Hi, Norm! You said:
It takes me about an hours drive and I am in Sweden, another 5 hours Denmark another couple of hours I am in Germany
I drive twenty or thirty minutes every day from my home in a North Dallas suburb to my office in the heart of downtown Dallas. :)
I thought it would be interesting to compare some of my own travel figures with the ones you quoted. I don't know these distances off the top of my head; I turned to Yahoo Maps for help.
A few years back I dated a woman who lived in Mena, Arkansas. I lived in San Angelo, Texas at the time. She drove to meet me first, and then we took turns either driving back and forth or meeting halfway (in Dallas). The distance from one place to the other is 565 miles, a 12 hour drive.
I drove up to Mena to pick up the cutie, and together we drove to Tennessee to attend the Appalachian Folk Festival. 1000 miles, 18 hours.
I spent a week with a girlfriend at her family's cabin up in the Rockies, at Eagle Nest, New Mexico. 585 miles from San Angelo, a 10 hour drive.
A band I was in once drove from Houston to Wisconsin to play at the wedding of a relative of one of the band members (a labor of love). 1385 miles, 26 hours (if you drive nonstop).
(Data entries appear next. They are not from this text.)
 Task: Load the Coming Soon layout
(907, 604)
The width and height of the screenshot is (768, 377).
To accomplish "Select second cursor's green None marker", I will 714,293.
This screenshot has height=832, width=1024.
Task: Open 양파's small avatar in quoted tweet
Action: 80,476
About twice a year I fly from Dallas to Seattle, Washington to visit my son and his wife. Yahoo lists the driving distance as 2,464 miles... but of course, it's a little straighter than that as the 747 flies. At any rate it's half a continent away from Dallas in two directions, as it's due northwest.
A couple of weekends back I drove down to visit my mom and sister in Kerrville, Texas. 326 miles, 6 hour trip. Slipped on down into San Antonio to go skating while we were there. Tack on another 30 miles.
This coming Friday morning my girlfriend and I are taking a long weekend (four-day) trip to visit her parents in Missouri. 600 miles, 10 hour drive.
I've been to Canada via International Falls, Minnesota. From here in Dallas it would be 1,280 miles, a 24 hour trip. But I made that trip while I was living in Hermitage, Tennessee, so it was actually only 1,100 miles.
Well, I haven't said anything about my trips to Mesa Verde and Durango, Colorado, or to Mount Rushmore, or how I bought the mother of my children a ring made of "Black Hills gold" when I was in the Dakotas, or lost my virginity at the age of 14 in Mexico. But maybe I've made a point without all that.
Still and all, though, Kent is right: I don't have a passport.